Instructions to follow —
Look through the data for the string "card". Copy every line where it is found.

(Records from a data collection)
- Opening Delimiter -
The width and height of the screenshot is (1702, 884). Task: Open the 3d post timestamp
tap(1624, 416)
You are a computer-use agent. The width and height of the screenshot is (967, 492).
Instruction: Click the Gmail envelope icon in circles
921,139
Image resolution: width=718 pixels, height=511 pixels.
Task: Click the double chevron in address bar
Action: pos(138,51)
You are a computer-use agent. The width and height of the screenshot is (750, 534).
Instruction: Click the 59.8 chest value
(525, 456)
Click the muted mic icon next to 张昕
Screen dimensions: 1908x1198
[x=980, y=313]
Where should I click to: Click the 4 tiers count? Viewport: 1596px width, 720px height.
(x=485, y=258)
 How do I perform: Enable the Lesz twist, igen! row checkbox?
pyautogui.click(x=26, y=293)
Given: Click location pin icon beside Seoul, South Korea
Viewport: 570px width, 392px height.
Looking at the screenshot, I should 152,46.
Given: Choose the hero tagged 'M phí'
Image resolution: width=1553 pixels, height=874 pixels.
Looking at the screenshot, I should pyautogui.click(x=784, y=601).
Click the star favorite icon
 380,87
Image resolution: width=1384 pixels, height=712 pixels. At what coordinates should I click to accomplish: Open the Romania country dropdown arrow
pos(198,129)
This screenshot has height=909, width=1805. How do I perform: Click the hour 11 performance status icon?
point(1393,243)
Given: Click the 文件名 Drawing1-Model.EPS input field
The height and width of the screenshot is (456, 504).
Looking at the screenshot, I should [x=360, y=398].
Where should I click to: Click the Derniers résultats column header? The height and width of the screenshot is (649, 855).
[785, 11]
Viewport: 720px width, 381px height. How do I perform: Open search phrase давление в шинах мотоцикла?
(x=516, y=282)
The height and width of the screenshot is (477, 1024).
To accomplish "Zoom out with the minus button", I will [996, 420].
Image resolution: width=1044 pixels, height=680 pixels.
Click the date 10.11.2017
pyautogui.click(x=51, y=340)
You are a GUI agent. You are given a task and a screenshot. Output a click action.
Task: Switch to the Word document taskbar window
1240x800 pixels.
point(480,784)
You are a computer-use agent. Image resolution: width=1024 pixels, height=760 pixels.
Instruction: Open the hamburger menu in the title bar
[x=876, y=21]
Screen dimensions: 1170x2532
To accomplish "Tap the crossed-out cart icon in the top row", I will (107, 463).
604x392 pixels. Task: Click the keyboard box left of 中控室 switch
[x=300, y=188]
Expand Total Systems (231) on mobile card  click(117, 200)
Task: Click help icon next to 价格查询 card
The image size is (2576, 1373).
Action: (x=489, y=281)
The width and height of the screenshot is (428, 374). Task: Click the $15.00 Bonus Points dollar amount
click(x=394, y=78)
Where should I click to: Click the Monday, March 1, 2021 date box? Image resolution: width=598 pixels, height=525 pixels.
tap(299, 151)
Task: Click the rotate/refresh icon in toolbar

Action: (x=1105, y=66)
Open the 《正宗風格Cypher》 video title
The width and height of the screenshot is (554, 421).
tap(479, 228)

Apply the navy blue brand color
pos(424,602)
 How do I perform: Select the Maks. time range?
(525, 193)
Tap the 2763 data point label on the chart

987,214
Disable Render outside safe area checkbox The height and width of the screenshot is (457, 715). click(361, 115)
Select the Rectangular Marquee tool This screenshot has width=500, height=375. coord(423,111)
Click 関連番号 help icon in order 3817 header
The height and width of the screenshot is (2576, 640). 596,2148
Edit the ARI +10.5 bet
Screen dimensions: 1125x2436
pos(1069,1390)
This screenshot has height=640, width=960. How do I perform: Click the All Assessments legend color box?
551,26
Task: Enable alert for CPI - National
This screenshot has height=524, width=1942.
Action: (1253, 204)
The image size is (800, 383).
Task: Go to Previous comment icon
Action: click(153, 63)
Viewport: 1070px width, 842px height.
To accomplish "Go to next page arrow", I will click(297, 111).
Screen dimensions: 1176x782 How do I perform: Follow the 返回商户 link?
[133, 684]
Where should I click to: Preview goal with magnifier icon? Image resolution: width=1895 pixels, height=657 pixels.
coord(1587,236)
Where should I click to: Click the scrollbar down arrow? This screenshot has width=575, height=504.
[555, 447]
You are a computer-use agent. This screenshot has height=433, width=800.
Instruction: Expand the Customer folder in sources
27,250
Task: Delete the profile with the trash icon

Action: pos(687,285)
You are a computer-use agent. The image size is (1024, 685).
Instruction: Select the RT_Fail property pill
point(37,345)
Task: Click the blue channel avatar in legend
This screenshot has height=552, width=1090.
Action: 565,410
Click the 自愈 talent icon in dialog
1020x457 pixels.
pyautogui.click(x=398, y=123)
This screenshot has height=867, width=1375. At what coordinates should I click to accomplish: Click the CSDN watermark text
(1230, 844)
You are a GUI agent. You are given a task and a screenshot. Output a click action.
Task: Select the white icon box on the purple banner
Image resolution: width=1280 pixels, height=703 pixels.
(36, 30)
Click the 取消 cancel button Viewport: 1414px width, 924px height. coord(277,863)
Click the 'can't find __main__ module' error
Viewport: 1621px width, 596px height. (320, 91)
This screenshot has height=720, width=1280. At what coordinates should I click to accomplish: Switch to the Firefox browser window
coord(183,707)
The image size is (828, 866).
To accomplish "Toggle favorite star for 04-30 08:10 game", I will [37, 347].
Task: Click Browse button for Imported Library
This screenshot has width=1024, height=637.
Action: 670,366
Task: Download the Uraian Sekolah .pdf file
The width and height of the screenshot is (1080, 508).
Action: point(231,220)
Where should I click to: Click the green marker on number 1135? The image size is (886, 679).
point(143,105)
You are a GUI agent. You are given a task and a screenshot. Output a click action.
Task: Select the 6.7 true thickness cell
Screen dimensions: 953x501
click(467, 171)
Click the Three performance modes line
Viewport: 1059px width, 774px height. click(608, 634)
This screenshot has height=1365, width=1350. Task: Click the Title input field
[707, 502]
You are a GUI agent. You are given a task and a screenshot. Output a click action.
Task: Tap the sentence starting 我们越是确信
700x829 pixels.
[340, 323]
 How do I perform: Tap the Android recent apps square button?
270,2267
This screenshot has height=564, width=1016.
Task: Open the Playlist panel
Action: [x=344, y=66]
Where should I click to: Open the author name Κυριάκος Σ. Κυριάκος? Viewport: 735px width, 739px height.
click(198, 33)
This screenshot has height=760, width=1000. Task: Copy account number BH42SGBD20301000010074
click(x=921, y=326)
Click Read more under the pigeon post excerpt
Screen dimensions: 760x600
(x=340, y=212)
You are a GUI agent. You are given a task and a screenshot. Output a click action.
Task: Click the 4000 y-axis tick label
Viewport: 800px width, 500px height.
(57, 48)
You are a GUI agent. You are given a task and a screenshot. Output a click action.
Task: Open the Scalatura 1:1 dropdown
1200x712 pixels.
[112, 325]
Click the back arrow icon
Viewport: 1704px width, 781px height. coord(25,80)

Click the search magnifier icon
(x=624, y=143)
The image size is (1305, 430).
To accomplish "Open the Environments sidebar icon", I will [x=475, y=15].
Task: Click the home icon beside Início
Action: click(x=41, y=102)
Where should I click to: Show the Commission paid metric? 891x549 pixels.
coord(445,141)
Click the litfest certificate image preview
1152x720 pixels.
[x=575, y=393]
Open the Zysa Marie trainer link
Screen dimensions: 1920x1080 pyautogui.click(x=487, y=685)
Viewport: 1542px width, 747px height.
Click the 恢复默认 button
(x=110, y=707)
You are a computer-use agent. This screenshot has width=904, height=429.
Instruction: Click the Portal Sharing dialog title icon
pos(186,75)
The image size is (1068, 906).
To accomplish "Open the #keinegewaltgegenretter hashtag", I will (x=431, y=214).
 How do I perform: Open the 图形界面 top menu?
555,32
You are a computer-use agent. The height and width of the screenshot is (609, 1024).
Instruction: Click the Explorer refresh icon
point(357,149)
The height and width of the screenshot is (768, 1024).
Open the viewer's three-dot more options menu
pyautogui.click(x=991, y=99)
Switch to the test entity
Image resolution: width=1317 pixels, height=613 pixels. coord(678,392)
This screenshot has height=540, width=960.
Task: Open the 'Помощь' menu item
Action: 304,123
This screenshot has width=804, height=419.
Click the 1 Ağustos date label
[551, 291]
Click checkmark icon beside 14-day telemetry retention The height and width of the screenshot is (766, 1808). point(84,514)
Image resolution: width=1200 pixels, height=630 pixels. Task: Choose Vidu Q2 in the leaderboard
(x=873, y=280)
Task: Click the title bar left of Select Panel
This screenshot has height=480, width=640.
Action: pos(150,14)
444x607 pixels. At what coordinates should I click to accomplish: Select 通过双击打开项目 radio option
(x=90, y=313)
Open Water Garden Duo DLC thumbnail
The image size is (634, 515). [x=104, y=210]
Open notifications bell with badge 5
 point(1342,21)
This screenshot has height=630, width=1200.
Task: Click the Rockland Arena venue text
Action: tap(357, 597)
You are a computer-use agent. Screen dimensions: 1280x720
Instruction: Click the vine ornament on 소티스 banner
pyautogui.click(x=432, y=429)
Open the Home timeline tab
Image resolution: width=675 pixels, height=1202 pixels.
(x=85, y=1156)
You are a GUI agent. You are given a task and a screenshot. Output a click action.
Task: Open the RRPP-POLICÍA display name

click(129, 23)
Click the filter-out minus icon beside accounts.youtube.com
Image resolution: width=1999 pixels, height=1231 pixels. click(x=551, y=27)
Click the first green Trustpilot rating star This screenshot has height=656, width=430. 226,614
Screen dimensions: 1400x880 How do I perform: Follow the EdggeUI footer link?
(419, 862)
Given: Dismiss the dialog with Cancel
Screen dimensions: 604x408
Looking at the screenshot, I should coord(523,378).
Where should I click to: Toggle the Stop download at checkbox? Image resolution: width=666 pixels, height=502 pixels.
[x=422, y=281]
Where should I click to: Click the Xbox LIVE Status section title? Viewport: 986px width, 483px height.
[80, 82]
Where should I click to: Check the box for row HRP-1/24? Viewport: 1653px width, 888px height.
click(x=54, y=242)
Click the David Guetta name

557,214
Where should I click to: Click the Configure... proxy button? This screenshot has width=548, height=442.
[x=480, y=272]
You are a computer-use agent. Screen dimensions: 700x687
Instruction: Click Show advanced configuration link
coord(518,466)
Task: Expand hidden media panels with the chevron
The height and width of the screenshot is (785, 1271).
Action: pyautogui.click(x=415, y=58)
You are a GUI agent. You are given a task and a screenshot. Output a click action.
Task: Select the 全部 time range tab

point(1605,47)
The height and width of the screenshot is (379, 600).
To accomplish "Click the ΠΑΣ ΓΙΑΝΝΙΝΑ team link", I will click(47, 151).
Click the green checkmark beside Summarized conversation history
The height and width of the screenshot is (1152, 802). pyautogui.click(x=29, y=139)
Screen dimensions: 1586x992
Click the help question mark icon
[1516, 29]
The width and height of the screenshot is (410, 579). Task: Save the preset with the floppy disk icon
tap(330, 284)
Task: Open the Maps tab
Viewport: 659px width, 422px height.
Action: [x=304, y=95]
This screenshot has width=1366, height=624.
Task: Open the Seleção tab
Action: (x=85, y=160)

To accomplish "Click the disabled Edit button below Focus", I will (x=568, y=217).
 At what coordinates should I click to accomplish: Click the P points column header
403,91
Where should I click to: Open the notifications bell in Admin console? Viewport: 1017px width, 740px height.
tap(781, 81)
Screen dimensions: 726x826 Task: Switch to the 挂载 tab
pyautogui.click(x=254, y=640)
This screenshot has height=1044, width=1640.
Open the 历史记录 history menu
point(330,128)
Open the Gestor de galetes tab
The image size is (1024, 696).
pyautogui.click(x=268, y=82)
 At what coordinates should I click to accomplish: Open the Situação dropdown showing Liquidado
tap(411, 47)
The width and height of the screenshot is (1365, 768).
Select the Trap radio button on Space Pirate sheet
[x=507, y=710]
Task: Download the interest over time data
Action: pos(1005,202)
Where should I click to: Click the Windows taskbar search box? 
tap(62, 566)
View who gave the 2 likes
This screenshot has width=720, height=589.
- Closing Delimiter -
Response to the task —
Expand Total Systems (231) on mobile card  click(117, 200)
Task: Click help icon next to 价格查询 card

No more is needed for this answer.